[Opening Available data section]
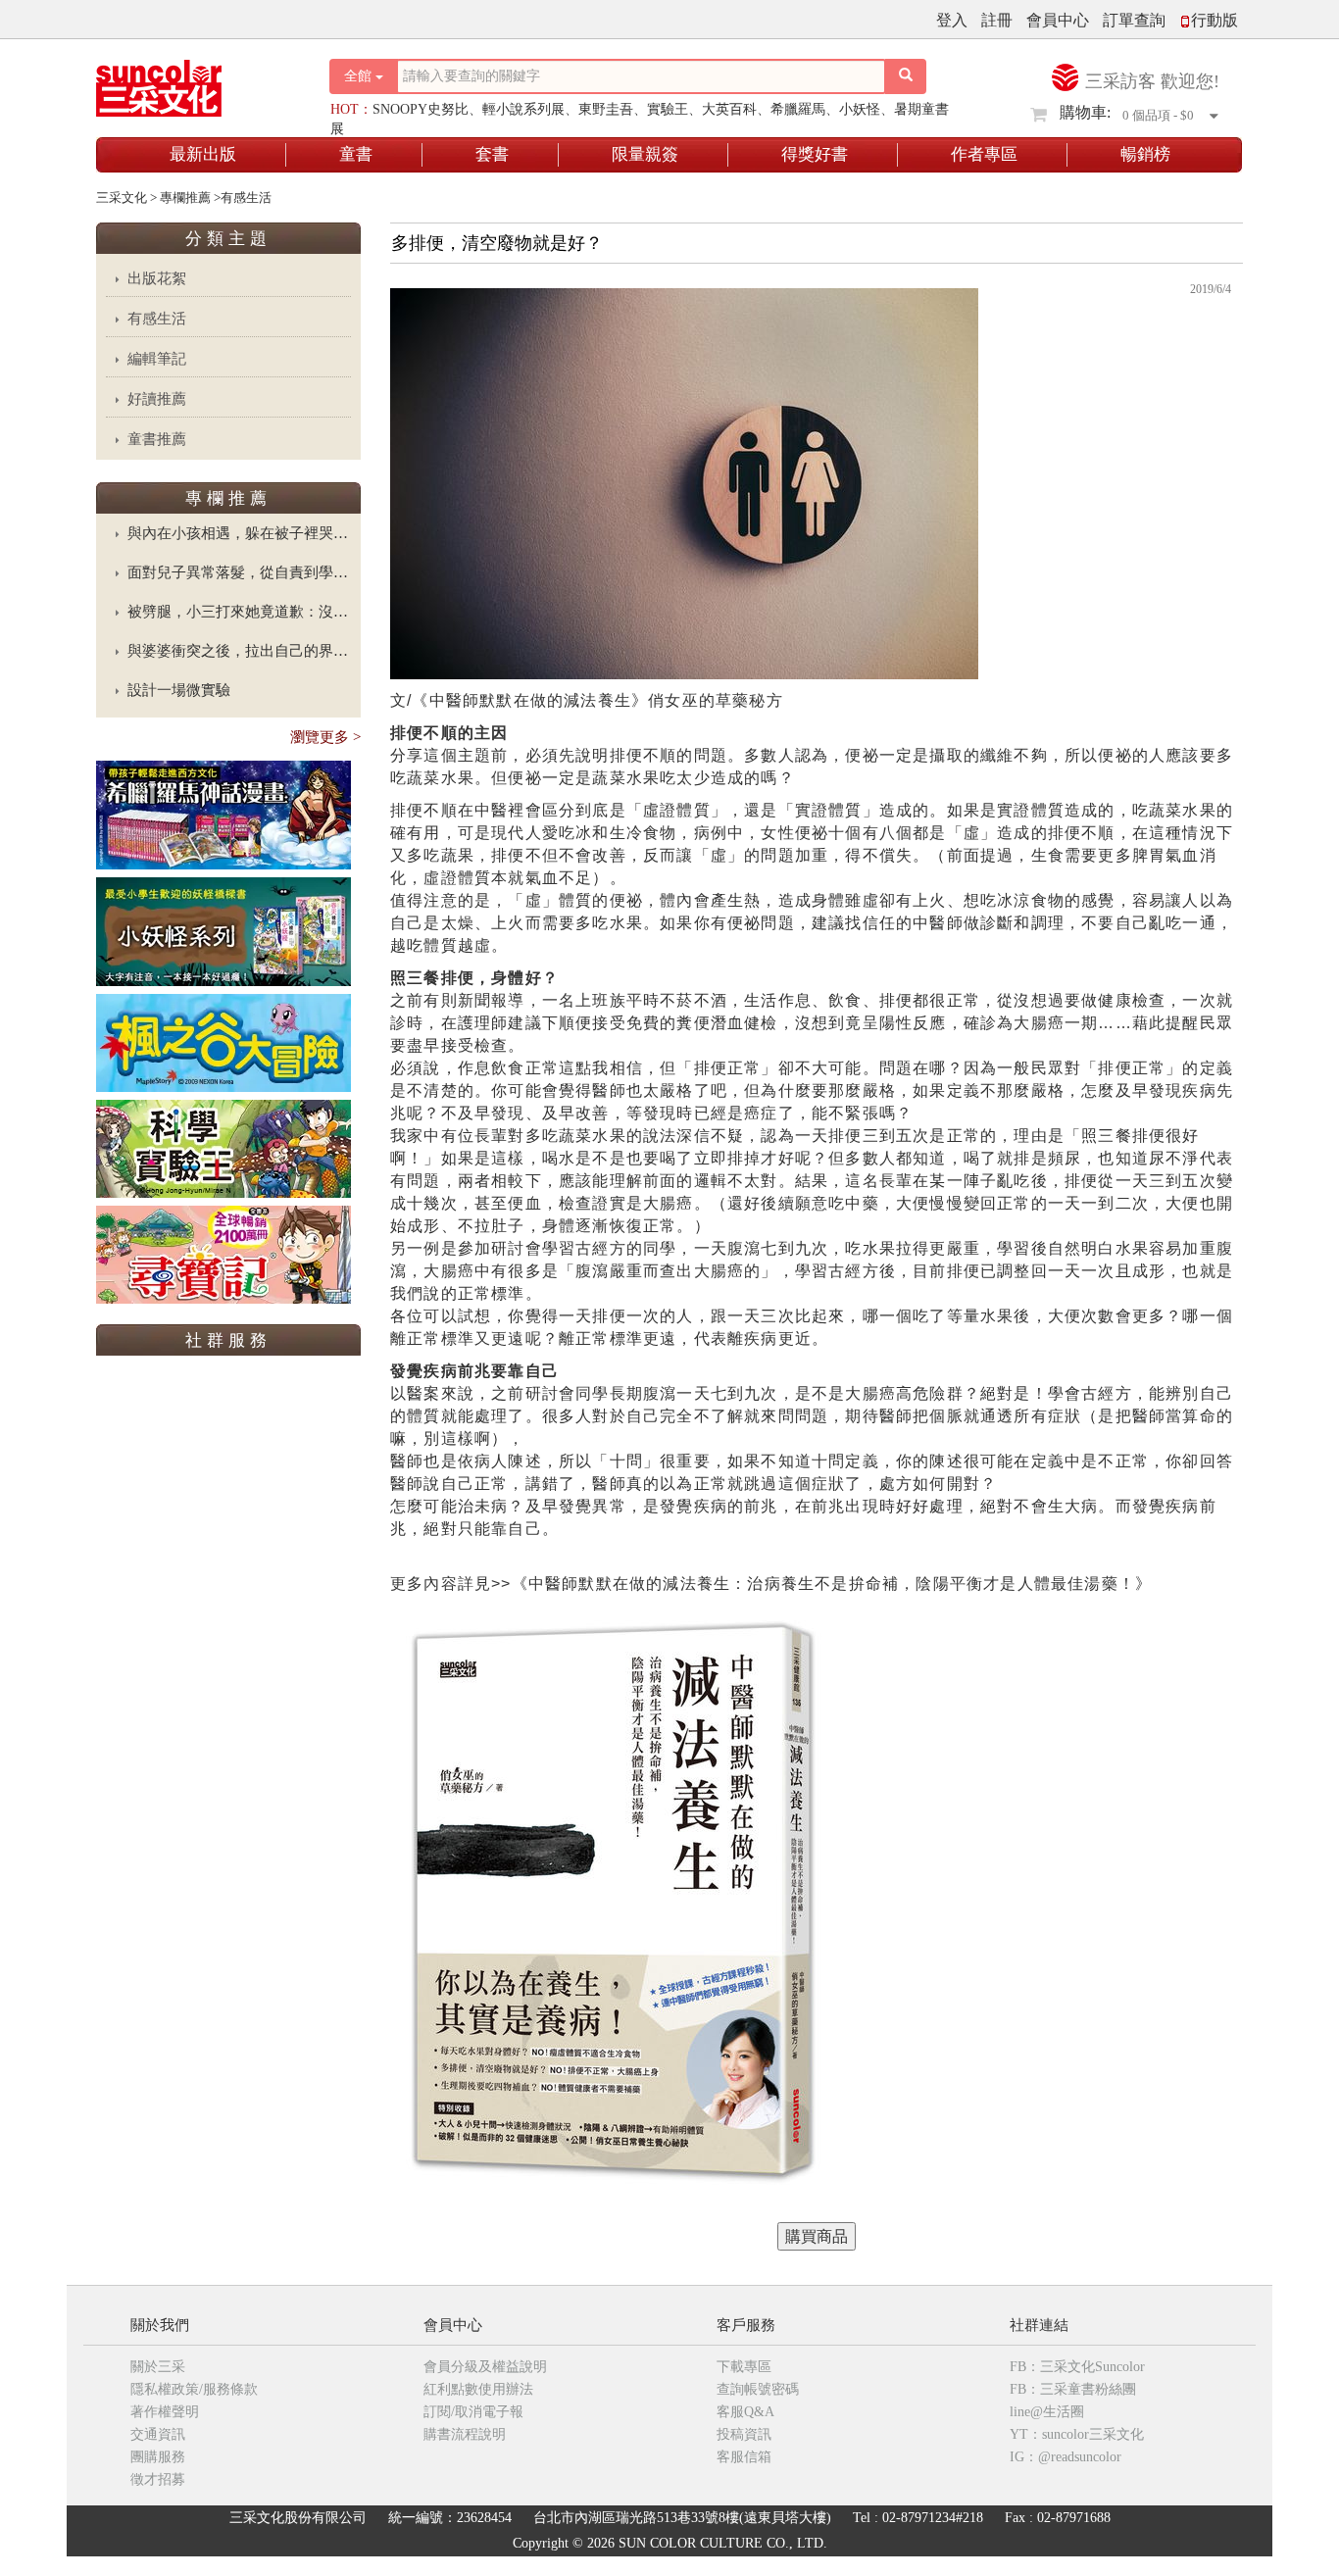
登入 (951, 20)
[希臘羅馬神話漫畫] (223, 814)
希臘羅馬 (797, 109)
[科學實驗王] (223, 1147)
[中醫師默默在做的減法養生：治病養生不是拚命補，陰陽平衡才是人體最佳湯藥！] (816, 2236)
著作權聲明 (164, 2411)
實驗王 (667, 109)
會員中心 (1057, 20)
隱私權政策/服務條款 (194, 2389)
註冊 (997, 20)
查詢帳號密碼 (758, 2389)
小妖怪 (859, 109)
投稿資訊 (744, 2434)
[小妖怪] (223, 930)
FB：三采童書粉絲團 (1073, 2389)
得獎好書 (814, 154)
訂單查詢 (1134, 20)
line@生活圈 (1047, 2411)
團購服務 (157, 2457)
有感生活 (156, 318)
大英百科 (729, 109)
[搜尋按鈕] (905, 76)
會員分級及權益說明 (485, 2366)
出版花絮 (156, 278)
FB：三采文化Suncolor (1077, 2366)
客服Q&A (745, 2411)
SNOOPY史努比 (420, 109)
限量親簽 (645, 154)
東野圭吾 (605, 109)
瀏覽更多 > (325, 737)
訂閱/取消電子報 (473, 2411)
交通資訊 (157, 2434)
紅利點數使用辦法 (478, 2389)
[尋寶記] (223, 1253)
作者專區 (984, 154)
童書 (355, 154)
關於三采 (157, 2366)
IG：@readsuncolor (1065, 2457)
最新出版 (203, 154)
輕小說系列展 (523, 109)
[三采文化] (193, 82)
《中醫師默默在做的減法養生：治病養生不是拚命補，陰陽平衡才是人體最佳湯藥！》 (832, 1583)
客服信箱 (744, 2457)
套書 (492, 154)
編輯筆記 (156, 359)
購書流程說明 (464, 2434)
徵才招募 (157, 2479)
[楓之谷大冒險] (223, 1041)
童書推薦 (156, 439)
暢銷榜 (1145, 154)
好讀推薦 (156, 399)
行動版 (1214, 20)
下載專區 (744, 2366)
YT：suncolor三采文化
[Closing Available data section]
[Opening Available data section]
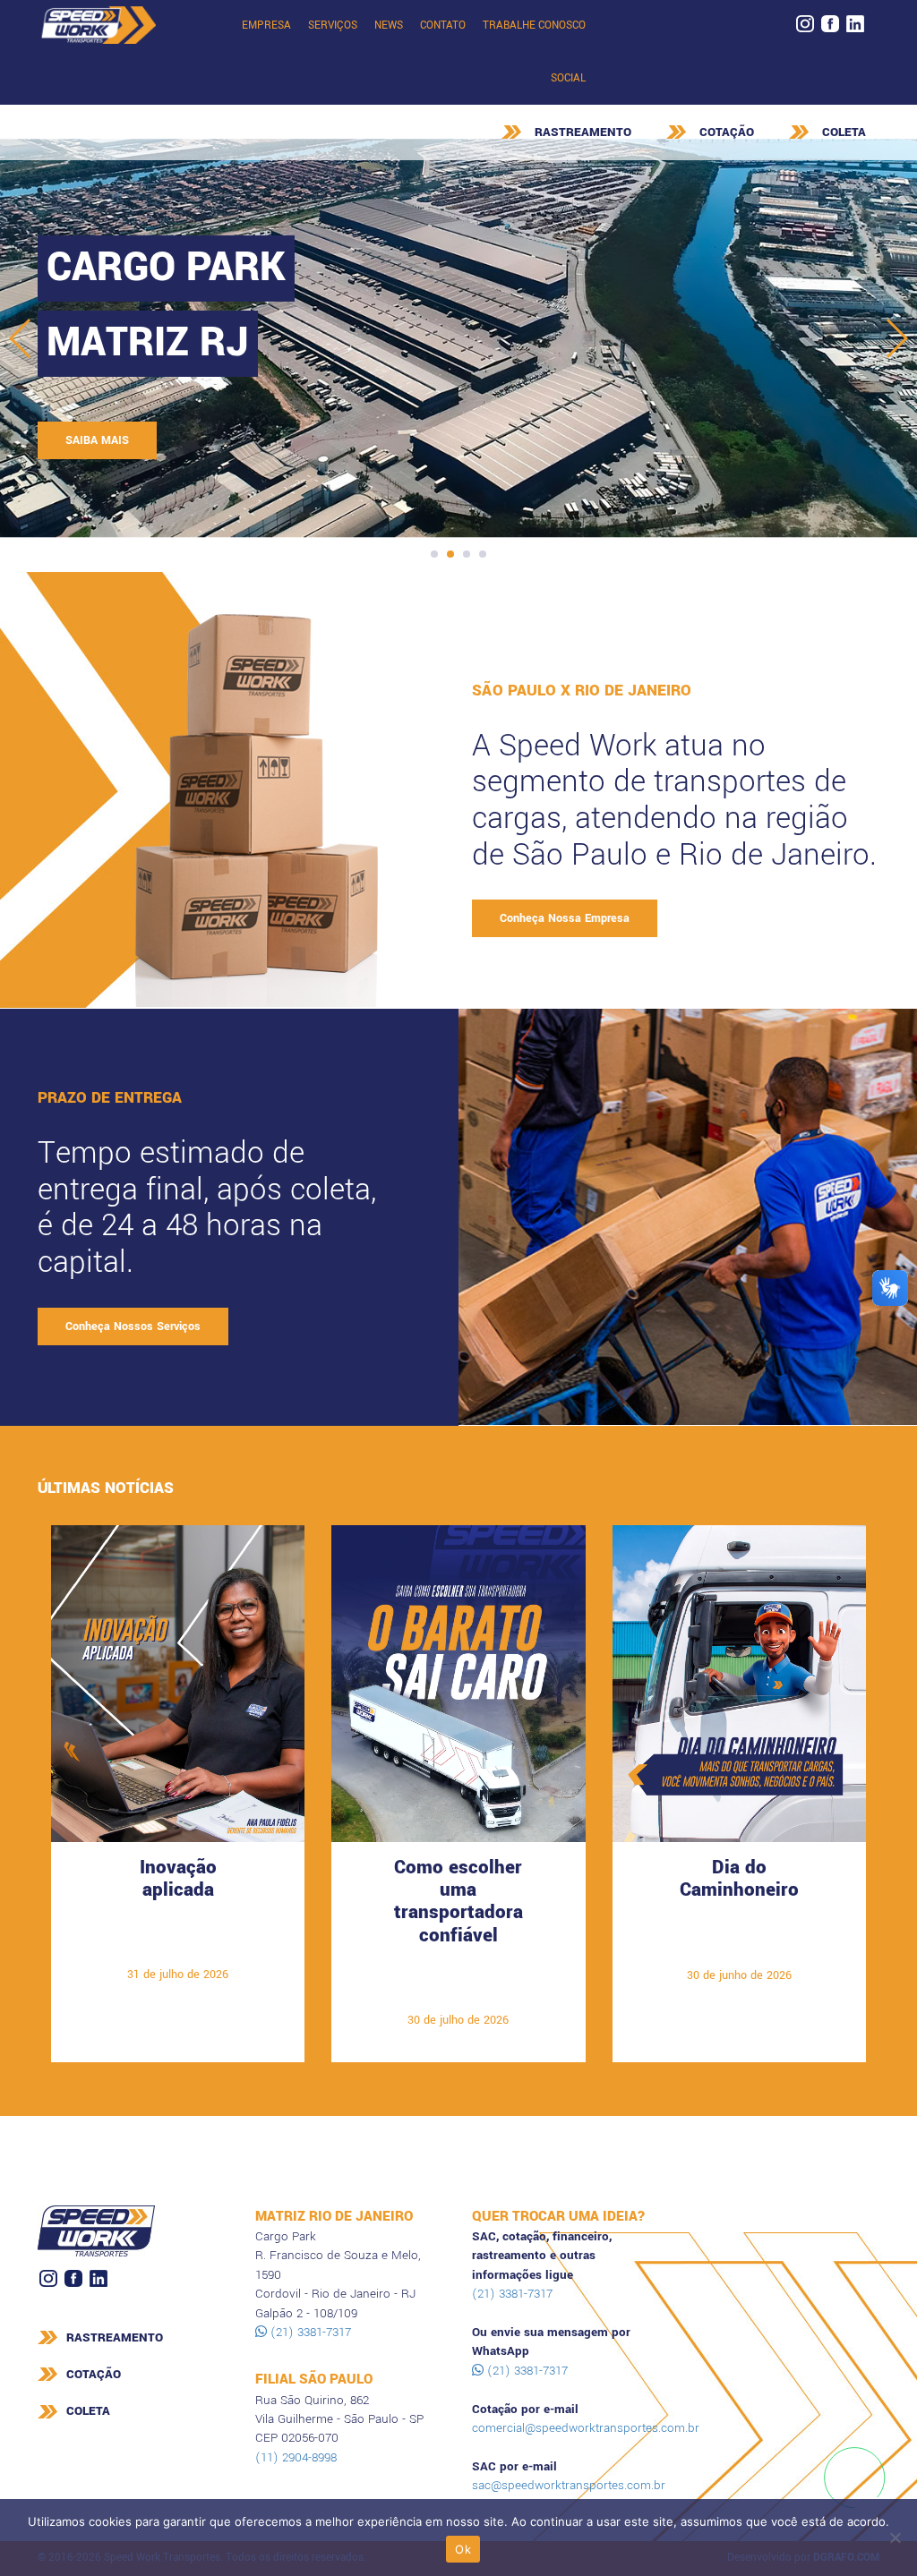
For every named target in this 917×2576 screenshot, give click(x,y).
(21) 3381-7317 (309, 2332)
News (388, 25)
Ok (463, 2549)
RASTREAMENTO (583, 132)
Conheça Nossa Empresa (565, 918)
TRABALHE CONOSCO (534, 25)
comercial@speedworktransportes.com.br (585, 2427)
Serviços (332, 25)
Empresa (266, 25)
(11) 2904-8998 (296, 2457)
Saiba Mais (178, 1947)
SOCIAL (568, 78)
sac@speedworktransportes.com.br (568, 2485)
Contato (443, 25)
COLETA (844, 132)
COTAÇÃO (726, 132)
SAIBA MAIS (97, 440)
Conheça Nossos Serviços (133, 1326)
[Closing Available data section]
- [Task details]
Copy out every line from the material above where the string "治病養生不是拚命補" turns up.

- [Your solution]
[中醫師默默在做的減法養生：治病養生不是拚命補，陰陽平衡才是人體最佳湯藥！] (816, 2236)
《中醫師默默在做的減法養生：治病養生不是拚命補，陰陽平衡才是人體最佳湯藥！》 (832, 1583)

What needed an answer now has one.